Typical elevator systems include an elevator car, e.g., for moving passengers between different floors of the building and a counterweight moving along guiderails in a vertical elevator shaft above or below ground. The car and the counterweight are connected to each other by hoist cables. The hoist cables are wrapped around a grooved sheave located in a machine room at the top or bottom of the elevator shaft. The sheave can be moved by an electrical motor, or the counterweight can be powered by a linear motor. Furthermore, the car receives control signals and power signals through a set of electrical cables which have one side attached to the bottom of the elevator car and the opposite side attached to the elevator shaft usually at the mid distance between the top and the bottom of the car.
The sway of the cables refers to an oscillation of the cables, e.g., electrical cables, in the elevator shaft. The oscillation can be a significant problem in an elevator system. The oscillation can be caused, for example, by wind induced building deflection and/or the vibration of the cables during operation of the elevator system. If the frequency of the vibrations approaches or enters a natural harmonic of the cables, then the oscillations can be greater than the displacements. In such situations, the cables can tangle with other equipment in the elevator shaft or get structurally weaker over time, and the elevator system may be damaged.
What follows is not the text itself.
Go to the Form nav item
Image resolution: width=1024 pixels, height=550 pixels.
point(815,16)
Various conventional methods control the sway of the elevator cables. For example, the method described in Japan Patent JP2033078A a passive damping mechanical system is added to the elevator shaft at one side of the elevator cables where they attach to the elevator shaft. The passive mechanical system applies a brake to the cables motion which reduced their motion and thus reduces their vibration. Similarly in the Japan Patent JP2106586A two passive mechanical systems are added to the elevator cables system to damp out their vibrations. One roller-like mechanical system is mounted at the point of connection between the elevator cables and the elevator shaft with a motion of the rollers along the elevator shaft wall, i.e., perpendicular to the vibration of the elevator cables.
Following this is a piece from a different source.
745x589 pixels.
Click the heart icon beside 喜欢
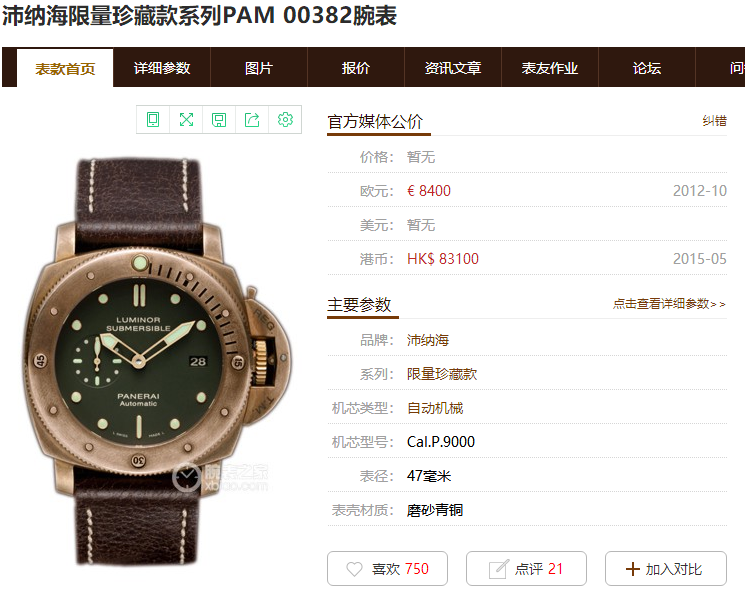[354, 569]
Another similar passive mechanical system is mounted under the elevator car at the point of attachment of the elevator cables and the elevator car. This mechanical system includes a roller-like device forcing the cables to move in the axis of vibrations of the elevator cables. Such a mechanical system allows the two extremities of the elevator cables to move in two perpendicular directions, and the brake applied to the rollers damps out the motion of the elevator cables to reduce its vibrations.
However, the passive damping systems are configured in advanced and, thus, prevents the adjustment of the control in response to the change in the state of the elevator system.